» **Page extract**
◆ ◆ ◆ ◆

Shrinking a Shared Library
Recently, I've submitted a patch that shaves ~2.5MB on one of the core Firefox library, libxul.so. The patch is remarkably simple, but it's a good opportunity to dive into some techniques to shrink binary size.
Generic Approach
We'll use the libz library from the official zlib as an example program to build. In this series, we use revision 1.2.13, sha1 04f42ceca40f73e2978b50e93806c2a18c1281fc.
The compiler used is clang 14.0.5, the linker used is lld.
Compilation Levels
Let's start with the obvious approach and explore the effect of the various optimization levels -O0, -O1, -Oz, -O2 and -O3.
The size program list section sizes and total size of binary files, that's perfectly suited to our needs. We will dive into its detailed output later.
for opt in -O0 -O1 -O2 -O3 -Oz
do
rm -rf _build
mkdir _build
(cd ./_build ; LDFLAGS=-fuse-ld=lld CFLAGS=$opt CC=clang ../configure && make) 1>/dev/null
size -A _build/libz.so | awk -v cflag=$opt '/Total/ { printf "%8s: %8d\n", cflag, $2 }'
done
CFLAGS | size |
---|---|
-O0 | 141608 |
-O1 | 88164 |
-O2 | 99532 |
-O3 | 101644 |
-Oz | 81006 |
Unsurprisingly -Oz yields the smaller binaries. , and -O0 performs a direct translation which uses a lot of space. Performing basic optimizations as -O1 does generally lead to code shrinking because the optimized assembly is more dense, and it looks like some of the optimization added by -O2 generate more instructions (Could be the result of inlining or loop unrolling). -O3 trades even more binary size for performance (could be the result of function specialization or more aggressive inlining).

◆ ◆ ◆ ◆

» **Dataset section**
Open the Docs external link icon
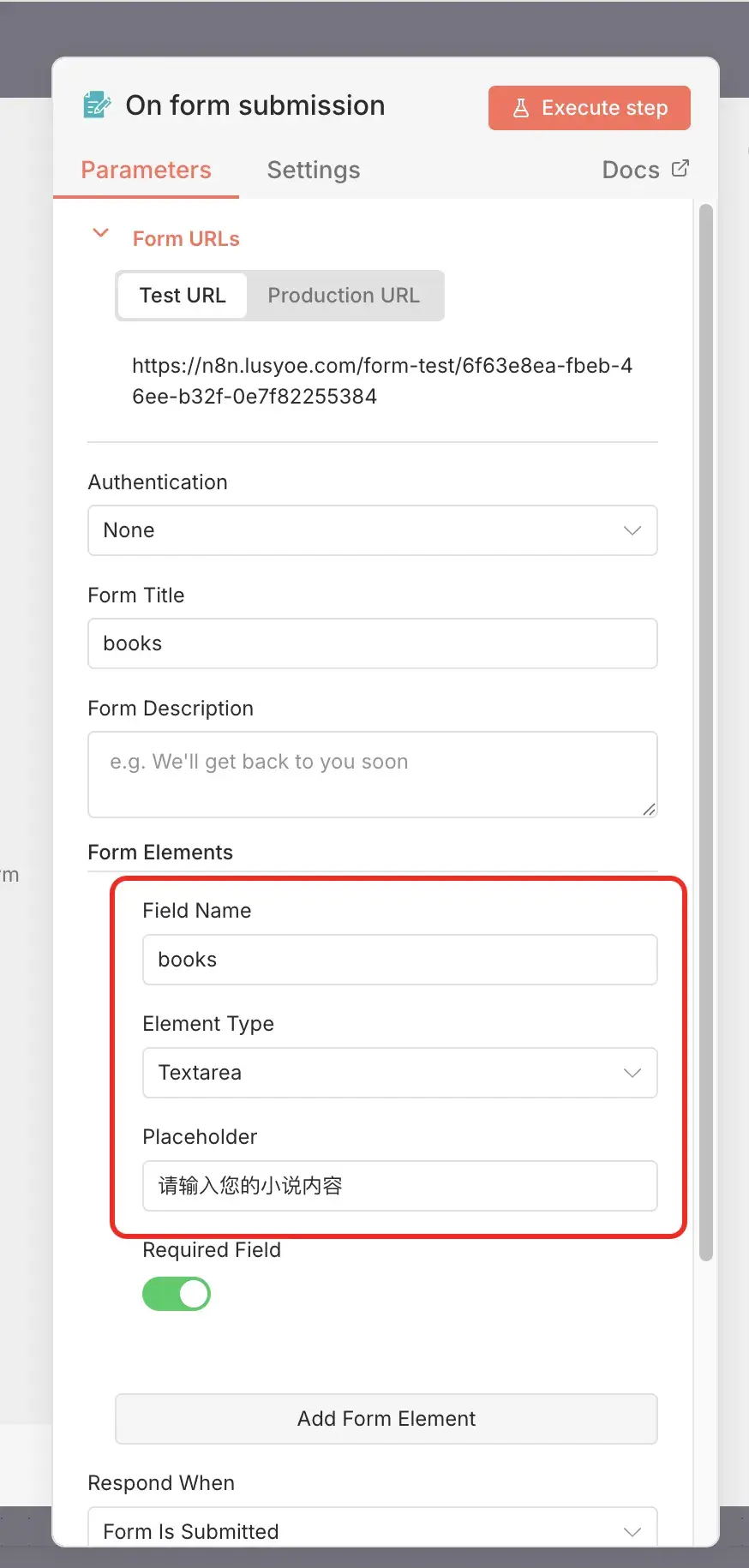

◆ ◆ ◆ ◆

» **Complete the following**
1: Reproduce, character for character, the part of the article on shrinking a shared library that opens with the words containing "Shrinking a Shared" and closes with "1.2.13, sha1 04f42ceca40f73e2978b50e93806c2a18c1281fc.".
2: For the article on shrinking a shared library, decide whether each statement agrees with it. Answer yes or no, and quote the deciding words. (a) The compiler used for the builds is GCC. (b) Building with -O0 gives a size of 141608. (c) The patch described removes about 2.5MB from libxul.so.
3: List every optimization level whose resulting binary size is given in the table of the article on shrinking a shared library.

» **Problem solutions**
1:
Shrinking a Shared Library
Recently, I've submitted a patch that shaves ~2.5MB on one of the core Firefox library, libxul.so. The patch is remarkably simple, but it's a good opportunity to dive into some techniques to shrink binary size.
Generic Approach
We'll use the libz library from the official zlib as an example program to build. In this series, we use revision 1.2.13, sha1 04f42ceca40f73e2978b50e93806c2a18c1281fc.

2:
(a) No: "The compiler used is clang 14.0.5, the linker used is lld."
(b) Yes: "-O0 | 141608 |"
(c) Yes: "I've submitted a patch that shaves ~2.5MB on one of the core Firefox library, libxul.so."

3: -O0, -O1, -O2, -O3, -Oz